# Excerpt:
----------
Let's automate our jobs

Thanks to the coding agents like Claude Code, programming is now over. It’s more efficient to prompt an AI model to write code than it is to write it by hand. However, programming is just one of the many tasks that a software engineer has to take care of, albeit a central one. What about the other tasks? Can they be handled by an AI agent?

The software delivery loop

When you work in a company that produces software, the software delivery works something like this:

You start with some business problem to solve. You refine that into technical requirements for building the software that can provide the solution.
You build some code that matches the requirements and you test it.
You deliver the software to your users, often by deploying to production or by pushing an update to an app store.
You gather data on user behavior, customer feedback, business results and technical issues like bugs, production incidents, and performance problems. This gives you some new business requirements. You go back to step 1.

Claude Code can do a lot for step 2. It cannot yet take care of it completely – right now, there’s a lot of writing prompts and reviewing results involved. As the models improve, I expect them to be able handle more and more complex coding tasks. Let’s look at what else can be automated.

Getting the agents to complete the tasks autonomously. You shouldn’t be prompting claude manually. It should look at your GitHub issues or Jira backlog and start the work independently. Maybe you will review the PR it create, once you’ve had your agents review it first of course.

You already can do something like this by assigning tasks to GitHub Copilot or by mentioning @claude on GitHub. But why isn’t Copilot or Claude deciding by itself what to work on?

OpenClaw is an attempt to make the agents decide by themselves. It has already led to interesting results– like an agent publishing a hit piece on a human open-source author.

Structuring big programs, architecture, and projects. The agents are not that great yet at designing big programs. Right now, fairly fine-grained tasks work the best. Maybe better models can solve this – or maybe having an hierarchy of models where your Software Architect model does the high-level design and creates tasks for the Coder models?

Steve Yegge’s Gas Town was a briefly-infamous attempt at building a hierarchy of agents that can complete tasks at autonomously. It was silly, but I think Yegge was on the right track and we’re going to see other takes on the same ideas. Claude Code already comes with subagents.

Running agents safely. If you’re running claude on your laptop, you’re giving it a lot of ambient authority. Are you logged into your company’s AWS production account? Great, so is Claude.

On one hand, this enables the agents do things and get the job done. On the other hand, the agents make mistakes all the time - just yesterday someone used OpenClaw to accidentally delete their inbox.

There are all kinds of attempts to build a sandbox (including the one in Claude Code itself), but the best practices have yet to emerge.
----------
# Dataset content:
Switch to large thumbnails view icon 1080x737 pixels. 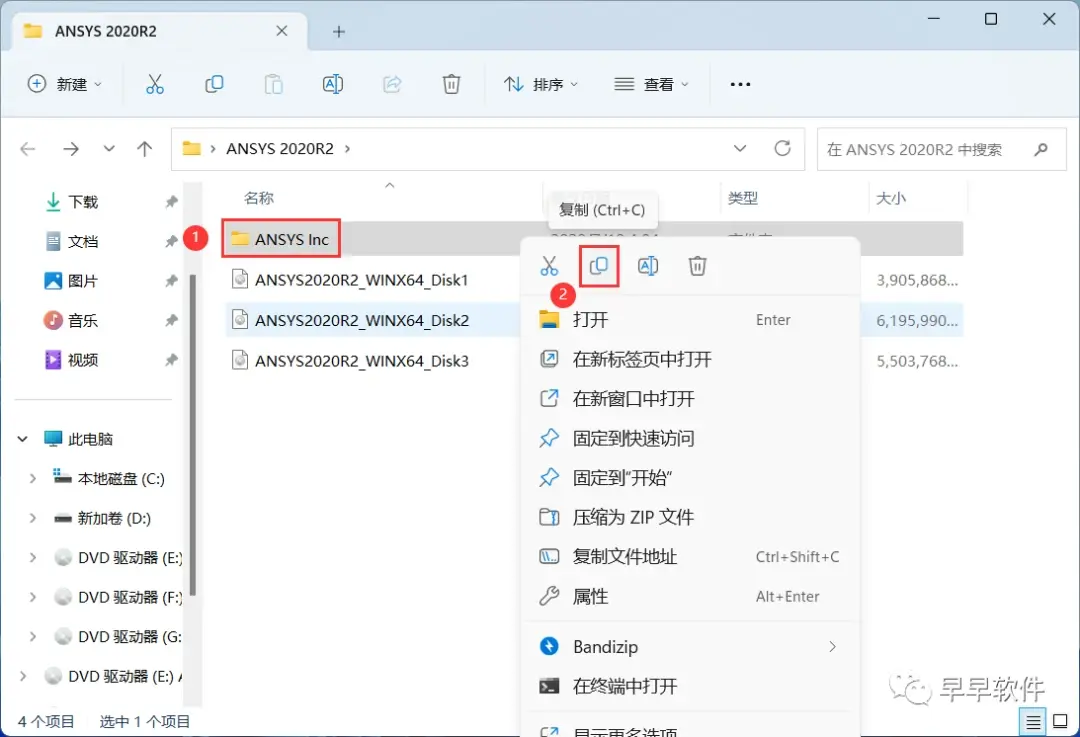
----------
# List of tasks:
(A) From the step of the delivery loop in the automation post that gathers data, list every kind of data it names.
(B) Print everything in the automation post from "You start with" down to "you test it.".
(C) Answer these questions from the automation post, one per line:
(i) What is OpenClaw an attempt to do?
(ii) What does Claude Code already come with?
(iii) According to the post, what did someone use OpenClaw to accidentally do?

# Expected outputs:
(A)
user behavior
customer feedback
business results
technical issues

(B)
You start with some business problem to solve. You refine that into technical requirements for building the software that can provide the solution.
You build some code that matches the requirements and you test it.

(C)
(i) Make the agents decide by themselves.
(ii) Subagents.
(iii) Delete their inbox.